サンスポ、水戸正晴の万券を生む血統論「ヴゼットジョリーの一発を狙う」 (2/2ページ)
リスグラシュー、アドマイヤミヤビ、カラクレナイなど、有力視され、争覇圏内にいる馬は力量に開きがなさそう。手を広げようものなら、的中したところで儲けることにはなるまい。
悩むところだが、穴っぽく比較的高配当を望めるのであれば、ヴゼットジョリーではなかろうか。
周知のとおり新潟2歳Sの覇者。そのあとに臨んだ阪神JFは5着に敗れたが、これは、一息入ったあとのレースで、体重が大きく減っているなど、本来の状態になく、力を出し切れなかった。それでも大きく負けたわけではなく、能力の高さは明らか。続く前走のアーリントンCは4着。これも見せ場らしい見せ場を作れずに敗れたが、決して悪い内容ではなかった。
ひ弱さがつきまとっている馬で、前走よりも体重が減っているようなら狙いづらいところはある。が、本来の姿に戻っているのであれば、大いにチャンスはあっていい。

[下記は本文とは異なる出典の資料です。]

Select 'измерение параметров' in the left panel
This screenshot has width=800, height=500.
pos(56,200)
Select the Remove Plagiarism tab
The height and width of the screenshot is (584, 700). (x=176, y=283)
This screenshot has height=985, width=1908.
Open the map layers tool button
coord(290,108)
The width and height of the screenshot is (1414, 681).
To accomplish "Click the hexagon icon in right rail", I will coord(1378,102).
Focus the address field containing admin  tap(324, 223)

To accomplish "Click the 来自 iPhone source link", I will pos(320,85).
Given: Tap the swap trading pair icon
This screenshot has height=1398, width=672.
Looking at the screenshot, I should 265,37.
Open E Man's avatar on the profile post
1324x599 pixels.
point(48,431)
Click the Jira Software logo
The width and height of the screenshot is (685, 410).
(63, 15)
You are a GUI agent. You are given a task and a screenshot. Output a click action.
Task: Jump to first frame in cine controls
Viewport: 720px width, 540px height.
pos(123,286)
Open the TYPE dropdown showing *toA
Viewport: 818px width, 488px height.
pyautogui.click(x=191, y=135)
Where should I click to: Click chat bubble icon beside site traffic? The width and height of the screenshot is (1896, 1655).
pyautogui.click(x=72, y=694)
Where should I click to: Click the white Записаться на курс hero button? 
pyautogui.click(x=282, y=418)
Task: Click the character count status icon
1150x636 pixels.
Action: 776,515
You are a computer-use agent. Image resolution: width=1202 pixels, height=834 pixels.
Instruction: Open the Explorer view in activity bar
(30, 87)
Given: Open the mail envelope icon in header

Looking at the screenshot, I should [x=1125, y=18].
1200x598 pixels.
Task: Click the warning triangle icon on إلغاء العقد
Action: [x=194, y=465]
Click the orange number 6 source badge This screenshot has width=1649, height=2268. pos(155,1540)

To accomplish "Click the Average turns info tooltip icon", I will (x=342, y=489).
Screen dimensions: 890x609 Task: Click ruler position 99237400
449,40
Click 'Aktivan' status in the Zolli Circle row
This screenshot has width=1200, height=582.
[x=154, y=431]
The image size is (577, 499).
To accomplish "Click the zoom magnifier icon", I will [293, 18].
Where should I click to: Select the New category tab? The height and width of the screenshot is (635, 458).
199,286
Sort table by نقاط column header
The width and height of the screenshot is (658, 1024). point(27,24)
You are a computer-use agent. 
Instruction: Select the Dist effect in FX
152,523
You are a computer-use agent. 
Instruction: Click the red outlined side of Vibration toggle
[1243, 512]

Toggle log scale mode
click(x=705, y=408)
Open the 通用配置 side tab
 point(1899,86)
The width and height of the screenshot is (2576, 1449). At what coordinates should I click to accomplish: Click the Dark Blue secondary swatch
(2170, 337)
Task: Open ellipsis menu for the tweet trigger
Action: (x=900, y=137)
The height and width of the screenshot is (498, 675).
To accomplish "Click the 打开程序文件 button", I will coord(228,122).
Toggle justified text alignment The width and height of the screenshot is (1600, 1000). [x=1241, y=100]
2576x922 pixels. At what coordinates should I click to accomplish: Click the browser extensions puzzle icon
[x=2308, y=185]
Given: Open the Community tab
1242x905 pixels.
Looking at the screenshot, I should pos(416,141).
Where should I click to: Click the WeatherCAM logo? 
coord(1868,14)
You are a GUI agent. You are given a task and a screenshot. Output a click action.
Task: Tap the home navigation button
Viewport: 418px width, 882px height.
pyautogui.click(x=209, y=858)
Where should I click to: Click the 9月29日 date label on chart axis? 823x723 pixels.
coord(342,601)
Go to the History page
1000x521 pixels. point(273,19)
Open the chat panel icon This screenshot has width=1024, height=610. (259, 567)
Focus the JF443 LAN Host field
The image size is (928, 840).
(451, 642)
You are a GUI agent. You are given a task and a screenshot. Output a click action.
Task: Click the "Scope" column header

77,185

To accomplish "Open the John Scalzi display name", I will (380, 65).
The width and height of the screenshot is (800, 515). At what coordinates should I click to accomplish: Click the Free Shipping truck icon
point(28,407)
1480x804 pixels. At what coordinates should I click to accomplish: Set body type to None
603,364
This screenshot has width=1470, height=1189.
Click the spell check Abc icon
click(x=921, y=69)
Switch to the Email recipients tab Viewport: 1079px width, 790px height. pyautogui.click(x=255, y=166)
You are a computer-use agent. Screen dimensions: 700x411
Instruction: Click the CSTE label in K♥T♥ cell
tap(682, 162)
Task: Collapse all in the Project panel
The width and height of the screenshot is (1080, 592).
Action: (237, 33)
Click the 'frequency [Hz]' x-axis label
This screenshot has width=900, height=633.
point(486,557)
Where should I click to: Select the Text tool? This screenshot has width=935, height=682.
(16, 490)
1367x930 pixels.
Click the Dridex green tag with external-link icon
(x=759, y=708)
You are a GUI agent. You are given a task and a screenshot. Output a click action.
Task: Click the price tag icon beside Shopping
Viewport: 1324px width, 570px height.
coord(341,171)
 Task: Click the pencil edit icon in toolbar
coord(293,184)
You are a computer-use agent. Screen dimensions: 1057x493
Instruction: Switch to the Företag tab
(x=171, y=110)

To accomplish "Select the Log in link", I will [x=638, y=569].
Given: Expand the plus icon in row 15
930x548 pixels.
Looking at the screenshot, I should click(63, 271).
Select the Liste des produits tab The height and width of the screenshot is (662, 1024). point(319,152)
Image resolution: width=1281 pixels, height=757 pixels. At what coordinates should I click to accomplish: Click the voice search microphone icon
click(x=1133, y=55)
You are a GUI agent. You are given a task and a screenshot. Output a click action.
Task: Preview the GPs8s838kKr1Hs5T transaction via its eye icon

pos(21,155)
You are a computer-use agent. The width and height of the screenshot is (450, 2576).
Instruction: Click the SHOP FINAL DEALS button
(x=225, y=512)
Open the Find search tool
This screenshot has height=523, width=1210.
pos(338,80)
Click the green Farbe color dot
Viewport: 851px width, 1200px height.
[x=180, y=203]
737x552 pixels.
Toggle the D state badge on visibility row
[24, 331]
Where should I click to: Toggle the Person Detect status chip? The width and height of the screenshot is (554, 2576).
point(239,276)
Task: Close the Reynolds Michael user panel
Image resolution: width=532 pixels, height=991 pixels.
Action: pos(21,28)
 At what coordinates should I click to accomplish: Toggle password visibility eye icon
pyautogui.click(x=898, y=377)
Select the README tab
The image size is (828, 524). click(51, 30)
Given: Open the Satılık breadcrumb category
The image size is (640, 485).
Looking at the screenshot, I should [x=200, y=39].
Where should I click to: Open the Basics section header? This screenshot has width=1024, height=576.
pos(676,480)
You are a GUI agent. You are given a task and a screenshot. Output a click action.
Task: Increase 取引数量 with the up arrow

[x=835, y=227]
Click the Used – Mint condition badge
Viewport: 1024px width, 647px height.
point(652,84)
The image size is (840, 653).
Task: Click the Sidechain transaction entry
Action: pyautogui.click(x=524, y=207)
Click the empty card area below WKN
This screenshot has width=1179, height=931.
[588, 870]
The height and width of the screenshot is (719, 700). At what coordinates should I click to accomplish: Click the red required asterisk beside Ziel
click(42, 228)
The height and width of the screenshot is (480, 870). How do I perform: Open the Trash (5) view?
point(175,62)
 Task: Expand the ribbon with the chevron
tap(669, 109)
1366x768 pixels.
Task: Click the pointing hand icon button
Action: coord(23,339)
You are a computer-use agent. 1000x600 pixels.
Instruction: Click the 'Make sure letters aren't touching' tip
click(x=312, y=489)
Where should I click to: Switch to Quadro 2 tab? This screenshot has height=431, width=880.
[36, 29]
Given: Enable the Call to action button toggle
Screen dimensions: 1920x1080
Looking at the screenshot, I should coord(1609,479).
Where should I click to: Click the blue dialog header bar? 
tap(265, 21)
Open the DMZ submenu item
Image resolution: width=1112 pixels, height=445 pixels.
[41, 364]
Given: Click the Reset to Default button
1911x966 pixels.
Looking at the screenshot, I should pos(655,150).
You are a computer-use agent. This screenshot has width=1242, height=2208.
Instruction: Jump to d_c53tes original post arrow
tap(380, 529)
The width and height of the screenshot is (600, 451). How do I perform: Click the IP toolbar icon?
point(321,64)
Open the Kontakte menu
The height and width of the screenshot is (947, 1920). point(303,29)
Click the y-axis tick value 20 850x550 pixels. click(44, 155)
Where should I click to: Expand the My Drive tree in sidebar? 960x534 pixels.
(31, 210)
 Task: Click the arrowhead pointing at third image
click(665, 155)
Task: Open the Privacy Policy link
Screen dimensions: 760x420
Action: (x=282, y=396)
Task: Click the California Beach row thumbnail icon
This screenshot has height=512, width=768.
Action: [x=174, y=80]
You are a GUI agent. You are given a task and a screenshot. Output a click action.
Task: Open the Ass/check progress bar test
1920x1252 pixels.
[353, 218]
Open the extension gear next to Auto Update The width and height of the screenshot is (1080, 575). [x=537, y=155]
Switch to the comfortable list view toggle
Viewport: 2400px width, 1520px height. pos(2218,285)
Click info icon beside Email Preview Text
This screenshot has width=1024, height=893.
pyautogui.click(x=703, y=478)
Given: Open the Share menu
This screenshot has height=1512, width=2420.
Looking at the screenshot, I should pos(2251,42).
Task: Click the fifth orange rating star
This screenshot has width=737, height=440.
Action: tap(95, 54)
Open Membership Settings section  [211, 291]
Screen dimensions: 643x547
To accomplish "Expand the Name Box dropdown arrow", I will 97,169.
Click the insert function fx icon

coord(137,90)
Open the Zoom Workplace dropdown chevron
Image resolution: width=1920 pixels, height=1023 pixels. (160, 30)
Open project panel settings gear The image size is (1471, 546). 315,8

近親にマビシュ(英1000ギニーなどGI4勝)ほか、活躍馬がいる良血。ソウルスターリングにコースロスや不利を被るなどのミスがあるようなら、その間隙を縫っての“一発”があって不思議ない能力の持ち主だ。
抽選枠におもしろい存在がいる。目下のところ5分の2だが、カリビアンゴールドが潜り込めるようなら狙う価値は十分ある。母はGII1勝、GIII2勝の重賞勝ち馬で、期待どおり新馬戦を快勝。しかし、その後は折り合いを欠いたり、フケ(発情)があったりで足踏み状態が続いたが、前走は折り合って能力全開。実に強い内容だった。
この中間はしっかり乗り込まれ、前走以上の仕上がり状態にある。
「ここにきて、たくましくなった。出走できれば楽しみはある」
とは、小島太調教師。一族にハローゴージャス(英GIフューチュリティS)など活躍馬が多くいる良血。大駆けがあっていい。